- _AIM_
Write out every line of the records below word for word, but leave out the pictures.

- _MATERIAL FOR THIS EXERCISE_
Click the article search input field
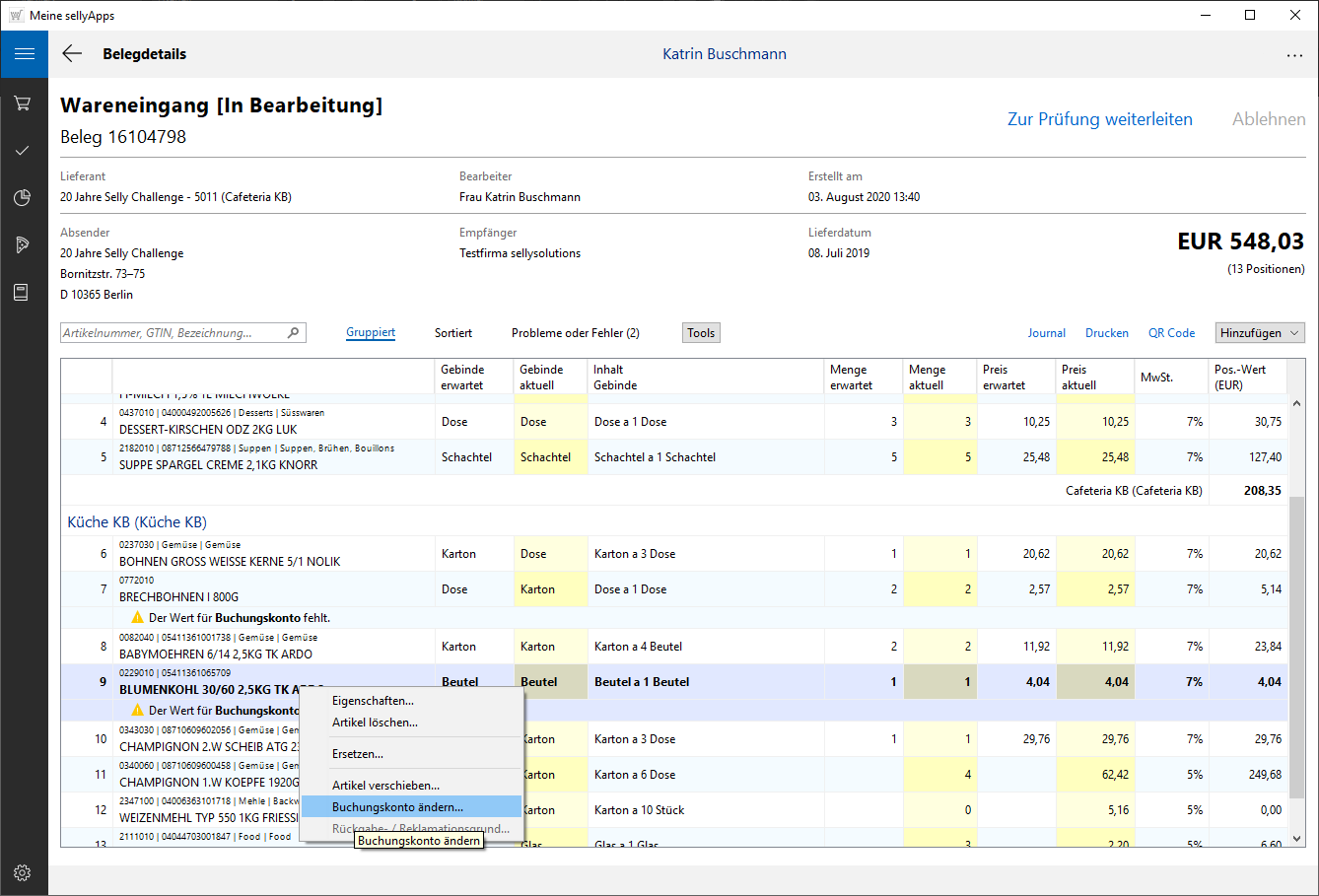1319x896 pixels. (173, 333)
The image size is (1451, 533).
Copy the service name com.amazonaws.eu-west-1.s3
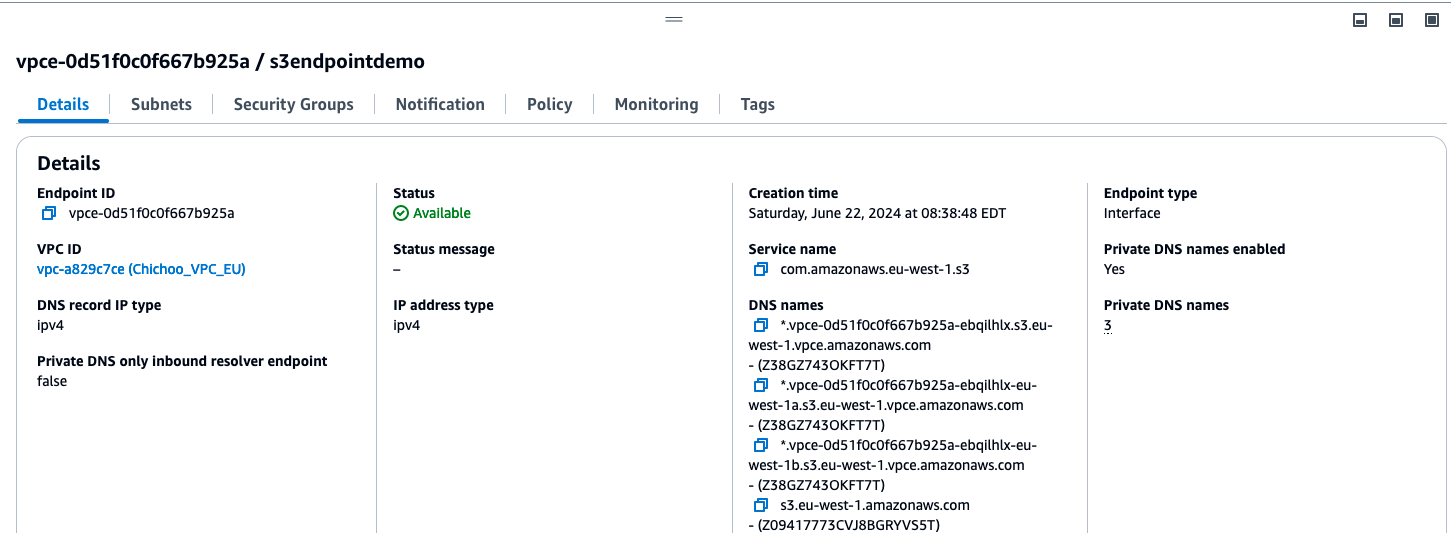(x=761, y=269)
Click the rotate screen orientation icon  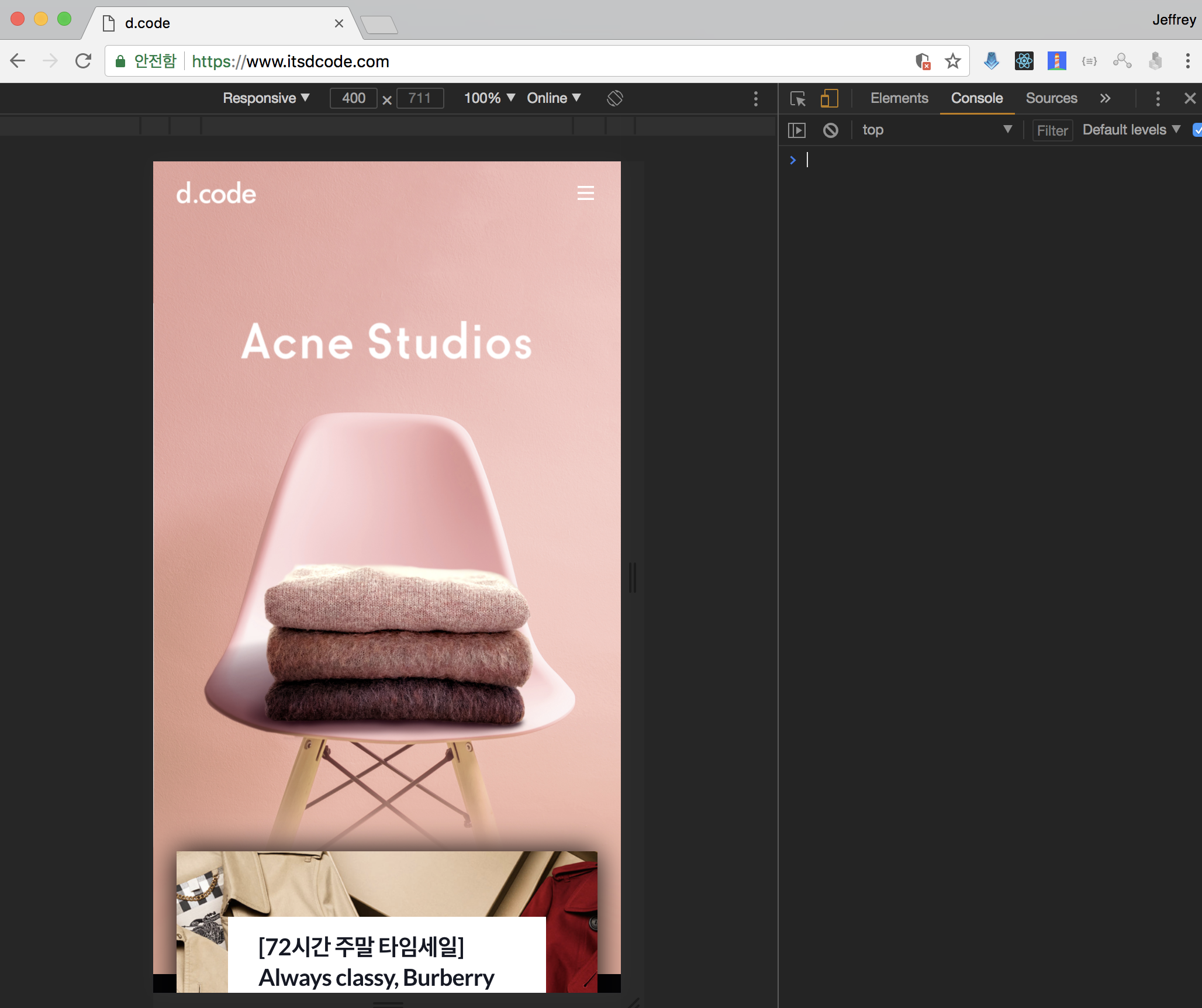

- _SOLUTION TO THIS TASK_
Click the article search input field
1319x896 pixels. (173, 333)
The image size is (1451, 533).
Copy the service name com.amazonaws.eu-west-1.s3
(x=761, y=269)
Click the rotate screen orientation icon  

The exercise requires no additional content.